Virgem de Sta. Maria Nova, Roma
O império Romano do Ocidente sofreu várias invasões, principalmente de povos bárbaros, até que em 476 d.C. foi completamente dominado. Já o Império Romano do Oriente, onde se desenvolveu a arte bizantina, apesar das dificuldades financeiras, dos ataques bárbaros e das pestes, conseguiu se manter até 1453, quando a sua capital Constantinopla foi totalmente dominada pelos muçulmanos.
2. A Época da Iconoclastia – Séculos VIII e IX
Após o florescer da arte bizantina nos séculos VI e VII veio uma profunda crise, resultado direto da iconoclastia. A idéia da impossibilidade de representar Deus em forma humana adquiriu força no século VIII, quando as tendências iconoclastas iniciaram uma luta sangrenta que durou cerca de 100 anos, de 730 a 843, com uma trégua entre 787 e 813.
A longa luta estava centrada na questão da possibilidade ou não de se representar a imagem do Cristo. Os opositores sustentavam que representar o Cristo significava apresentar somente sua natureza humana, uma vez que a natureza divina é indescritível. Os defensores argumentavam que proibir a imagem de Cristo significava por em perigo o próprio mistério da encarnação e assim subverter todo o dogma cristão. E uma vez que Cristo havia se encarnado, agora era possível representá-lo.
Neste período poucas obras foram realizadas, e uma quantidade incalculável de ícones foi destruída. Em alguns monastérios remotos, nos quais os iconógrafos encontravam refúgio, principalmente entre os coptas e no extremo oriente do império, algumas obras forma executadas. Surge uma arte mais primitiva, com cores fortes e linhas simples, como no ícone da Ascensão, do século IX, encontrado no monastério de Santa Catarina do Sinai.
Ascensão
Uma das principais causas da luta iconoclasta foi uma briga política trazida ao império bizantino pelos militares islâmicos, e a influência que eles exerciam. Para os islâmicos, as cruzes e as representações nos ícones eram proibidas por serem contrárias à sua religião. Diante da pressão, no ano 726 o imperador Leão III promulgou uma lei que considerava as imagens como sendo objetos de idolatria e, portanto, deveriam ser destruídas. Além disso, ficava proibida a produção de novas imagens.
Apesar da oposição dos bispos, monges, do povo e dos próprios pontífices romanos, a luta prosseguiu sob o sucessor de Leão III, seu filho, o imperador Constantino I. Este reuniu o Concílio de Hieria, em 754, que referendou a decisão do pai, condenando “as odiosas e abomináveis imagens”, especialmente a de Cristo, por serem contrárias às Sagradas Escrituras e à Tradição. Na mesma ocasião foram anatemizados os defensores das santas imagens, como São Germano de Constantinopla e São João Damasceno.
Como resposta, os defensores das imagens ou iconódulos, elaboraram uma verdadeira teologia dos ícones, que triunfou no II Concílio de Nicéia, em 787. Esse Concílio foi possível porque estava no trono Irene, mãe e regente de Constantino VI, então com apenas 10 anos de idade. Nessa ocasião foi reafirmada a legitimidade de fazer as imagens e de seu culto. Foram também reabilitados os defensores das imagens que haviam sido condenados.

▶ [Tarefas do exercício]
• a. Segundo o texto sobre a iconoclastia, por que foi possível realizar o II Concílio de Niceia em 787? Responda em uma a três frases.
• b. De acordo com o texto sobre a iconoclastia, em que ano o imperador Leão III promulgou a lei que considerava as imagens objetos de idolatria?
Responda apenas com base no texto sobre a iconoclastia.

▶ [Segmento de dados]
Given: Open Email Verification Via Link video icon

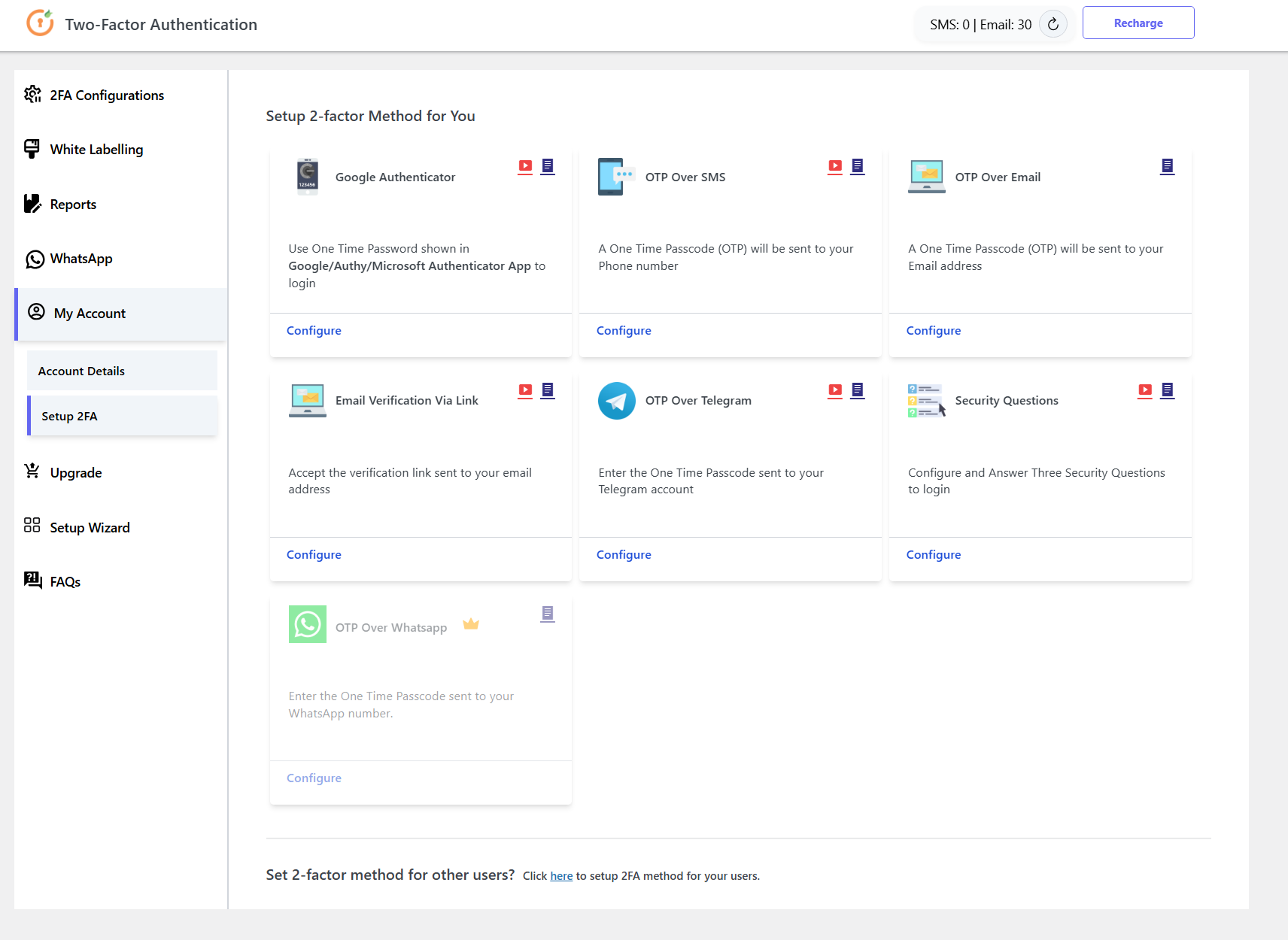Looking at the screenshot, I should point(525,390).
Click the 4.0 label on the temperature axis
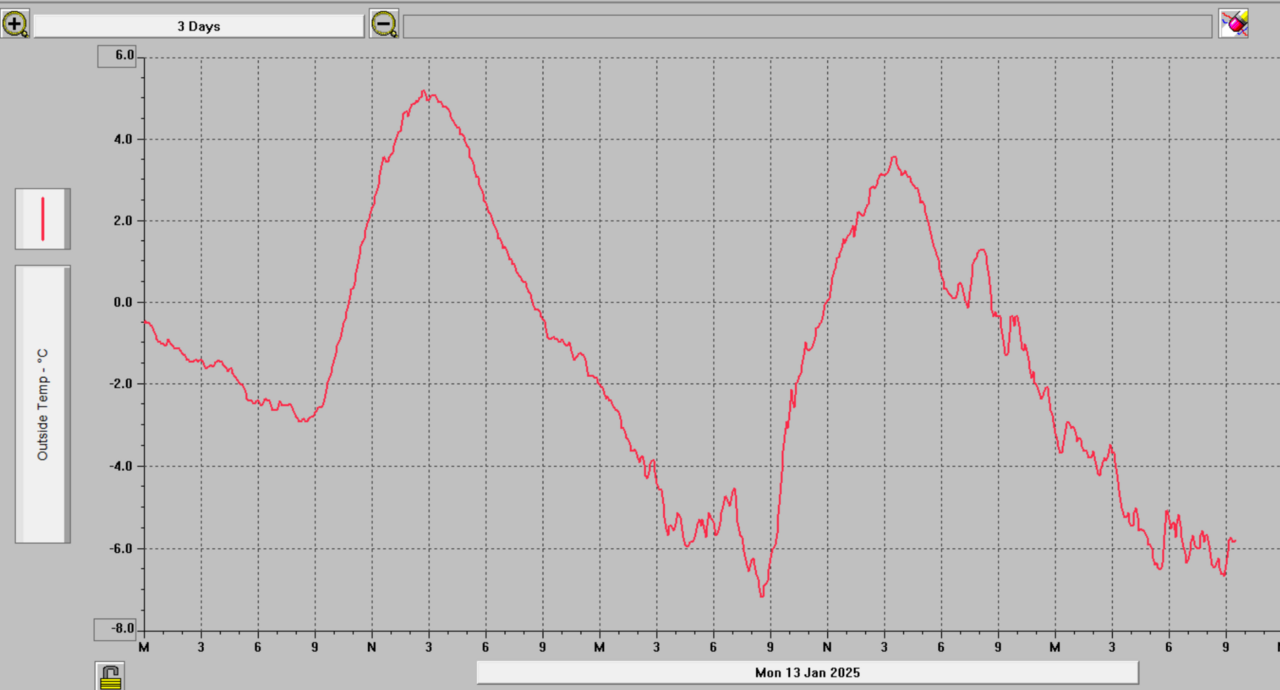1280x690 pixels. 123,139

▶ [Soluções do exercício]
• a. O concílio foi possível porque Irene estava no trono como mãe e regente de Constantino VI, que então tinha apenas 10 anos de idade.

• b. Em 726.